CVE-2023-53624 in Linux
Summary
by MITRE • 10/07/2025
In the Linux kernel, the following vulnerability has been resolved:
net/sched: sch_fq: fix integer overflow of "credit"
if sch_fq is configured with "initial quantum" having values greater than INT_MAX, the first assignment of "credit" does signed integer overflow to a very negative value. In this situation, the syzkaller script provided by Cristoph triggers the CPU soft-lockup warning even with few sockets. It's not an infinite loop, but "credit" wasn't probably meant to be minus 2Gb for each new flow. Capping "initial quantum" to INT_MAX proved to fix the issue.
v2: validation of "initial quantum" is done in fq_policy, instead of open coding in fq_change() _ suggested by Jakub Kicinski
Be aware that VulDB is the high quality source for vulnerability data.
Analysis
by VulDB Data Team • 04/20/2026
The vulnerability identified as CVE-2023-53624 resides within the Linux kernel's traffic control subsystem, specifically in the fq (fair queuing) scheduling class implementation. This flaw manifests as an integer overflow condition that occurs when the initial quantum parameter exceeds the maximum value representable by a signed 32-bit integer. The issue affects the network scheduling mechanism responsible for managing packet queuing and flow distribution across network interfaces. When system administrators configure the fq scheduler with initial quantum values greater than INT_MAX, the internal credit calculation undergoes unintended signed integer overflow, resulting in extremely negative credit values that can cause system instability. The vulnerability was discovered through systematic testing using syzkaller, a sophisticated fuzzing framework that revealed the problematic behavior even with minimal network load conditions.
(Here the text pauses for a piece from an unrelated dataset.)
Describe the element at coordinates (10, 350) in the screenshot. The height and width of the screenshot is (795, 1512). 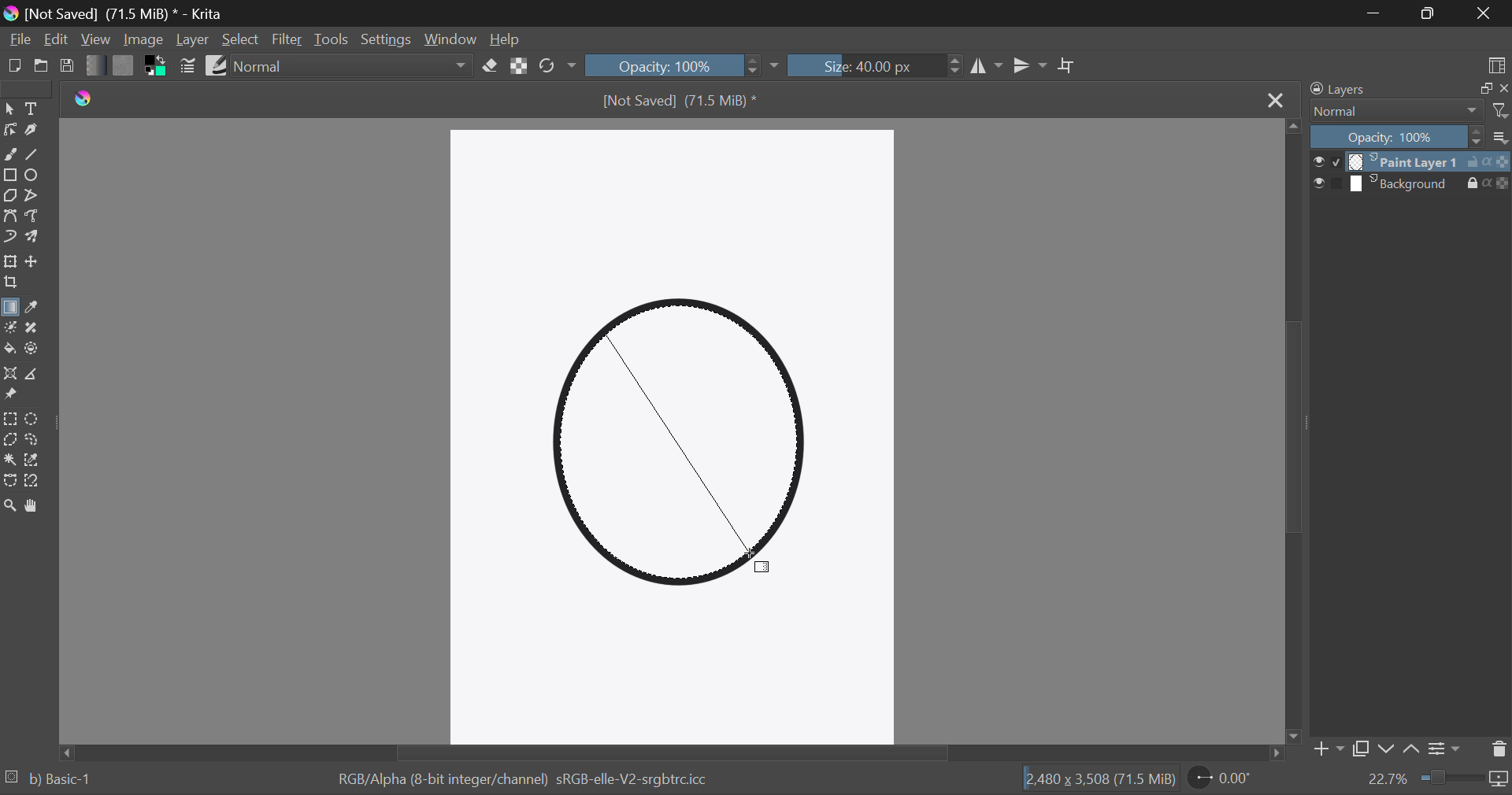
I see `Fill` at that location.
The technical root cause of this vulnerability aligns with CWE-191, which describes integer underflow or wraparound conditions that occur when operations on signed integers produce results outside the representable range. The flaw specifically impacts the sch_fq implementation where the credit variable, intended to track available bandwidth for network flows, becomes corrupted due to the overflow. When the initial quantum parameter exceeds INT_MAX, the signed integer arithmetic produces a negative value close to -2 billion, which represents the overflow behavior of signed 32-bit integers. This corrupted credit value disrupts the fair queuing algorithm's ability to properly distribute network resources among competing flows, leading to potential system performance degradation and resource exhaustion scenarios.
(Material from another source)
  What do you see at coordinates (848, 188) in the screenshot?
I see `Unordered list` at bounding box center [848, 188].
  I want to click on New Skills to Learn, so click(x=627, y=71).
The operational impact of this vulnerability extends beyond simple performance degradation to potentially destabilize system operations through CPU soft-lockup warnings. The system exhibits behavior consistent with ATT&CK technique T1499.004, which involves resource exhaustion attacks that can cause system instability and denial of service conditions. Even with minimal network activity involving only a few sockets, the overflow condition triggers kernel warnings indicating that the system has become unresponsive to CPU scheduling events. This represents a critical flaw because network scheduling is fundamental to system stability, and disruptions in this component can affect all network communications. The vulnerability demonstrates how seemingly benign configuration parameters can lead to catastrophic system behavior when not properly validated against integer limits.
The fix implemented for CVE-2023-53624 addresses the vulnerability by enforcing proper validation of the initial quantum parameter at the fq_policy level rather than within the fq_change() function. This approach ensures that all configuration inputs are properly constrained before they can be processed by the scheduling algorithm, preventing the overflow condition from occurring. The solution follows best practices for input validation and defensive programming as recommended by industry security standards. By capping the initial quantum value to INT_MAX, the implementation prevents the signed integer overflow from occurring while maintaining functional compatibility with existing network configurations. The fix also demonstrates proper software engineering practices by centralizing validation logic in the policy layer, making the system more maintainable and reducing the risk of similar vulnerabilities in related components. This remediation approach ensures that network scheduling remains stable and predictable under all reasonable configuration scenarios while preserving the intended functionality of the fair queuing mechanism.